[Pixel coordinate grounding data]

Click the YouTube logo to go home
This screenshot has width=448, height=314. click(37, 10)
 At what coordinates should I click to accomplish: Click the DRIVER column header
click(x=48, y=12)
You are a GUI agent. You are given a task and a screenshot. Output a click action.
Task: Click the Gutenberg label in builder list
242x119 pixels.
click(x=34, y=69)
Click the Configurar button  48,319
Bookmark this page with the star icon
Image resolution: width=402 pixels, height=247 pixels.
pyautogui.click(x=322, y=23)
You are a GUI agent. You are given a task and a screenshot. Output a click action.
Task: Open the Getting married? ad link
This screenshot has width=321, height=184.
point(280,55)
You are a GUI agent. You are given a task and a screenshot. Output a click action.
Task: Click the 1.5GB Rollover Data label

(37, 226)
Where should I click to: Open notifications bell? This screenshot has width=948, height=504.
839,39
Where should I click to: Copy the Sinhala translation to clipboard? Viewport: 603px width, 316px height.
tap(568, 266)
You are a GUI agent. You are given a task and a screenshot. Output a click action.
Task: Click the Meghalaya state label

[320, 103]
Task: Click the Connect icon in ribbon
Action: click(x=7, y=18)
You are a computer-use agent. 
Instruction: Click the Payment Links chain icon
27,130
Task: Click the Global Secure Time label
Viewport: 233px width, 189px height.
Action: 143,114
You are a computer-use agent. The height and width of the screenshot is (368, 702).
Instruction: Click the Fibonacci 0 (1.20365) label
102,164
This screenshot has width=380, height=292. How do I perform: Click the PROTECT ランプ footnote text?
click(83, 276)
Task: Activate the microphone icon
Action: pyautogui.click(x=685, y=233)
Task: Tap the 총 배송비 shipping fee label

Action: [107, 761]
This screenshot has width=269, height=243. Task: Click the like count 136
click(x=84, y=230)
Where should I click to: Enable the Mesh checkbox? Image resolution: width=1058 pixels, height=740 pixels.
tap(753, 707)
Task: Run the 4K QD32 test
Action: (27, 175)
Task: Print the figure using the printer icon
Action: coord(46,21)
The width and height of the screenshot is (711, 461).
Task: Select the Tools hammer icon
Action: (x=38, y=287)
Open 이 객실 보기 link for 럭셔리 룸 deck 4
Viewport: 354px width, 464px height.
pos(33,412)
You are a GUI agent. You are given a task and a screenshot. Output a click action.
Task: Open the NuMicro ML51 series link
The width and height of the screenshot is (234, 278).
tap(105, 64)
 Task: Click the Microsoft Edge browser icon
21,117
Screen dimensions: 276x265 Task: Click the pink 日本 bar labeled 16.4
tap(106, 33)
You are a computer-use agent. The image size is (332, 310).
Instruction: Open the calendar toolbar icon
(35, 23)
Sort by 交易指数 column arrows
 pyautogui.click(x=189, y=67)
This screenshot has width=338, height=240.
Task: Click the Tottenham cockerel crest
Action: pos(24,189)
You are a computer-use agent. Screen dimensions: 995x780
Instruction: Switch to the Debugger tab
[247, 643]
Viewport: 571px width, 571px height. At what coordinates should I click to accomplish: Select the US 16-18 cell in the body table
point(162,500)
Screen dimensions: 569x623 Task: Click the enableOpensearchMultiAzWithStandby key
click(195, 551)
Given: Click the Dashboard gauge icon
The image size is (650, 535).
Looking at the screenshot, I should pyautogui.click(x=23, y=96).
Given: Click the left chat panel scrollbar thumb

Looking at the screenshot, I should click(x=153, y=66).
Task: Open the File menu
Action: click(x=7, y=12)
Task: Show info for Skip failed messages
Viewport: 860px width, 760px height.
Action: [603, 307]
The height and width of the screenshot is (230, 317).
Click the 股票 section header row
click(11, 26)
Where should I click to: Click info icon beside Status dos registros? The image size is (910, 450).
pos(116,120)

* **Task statement**
Return all lines in the entries above that carry the word "computer".

* **Your response**
You are a computer-use agent. 
You are a computer-use agent. The height and width of the screenshot is (368, 702).
You are a computer-use agent. The image size is (332, 310).
You are a computer-use agent. Screen dimensions: 995x780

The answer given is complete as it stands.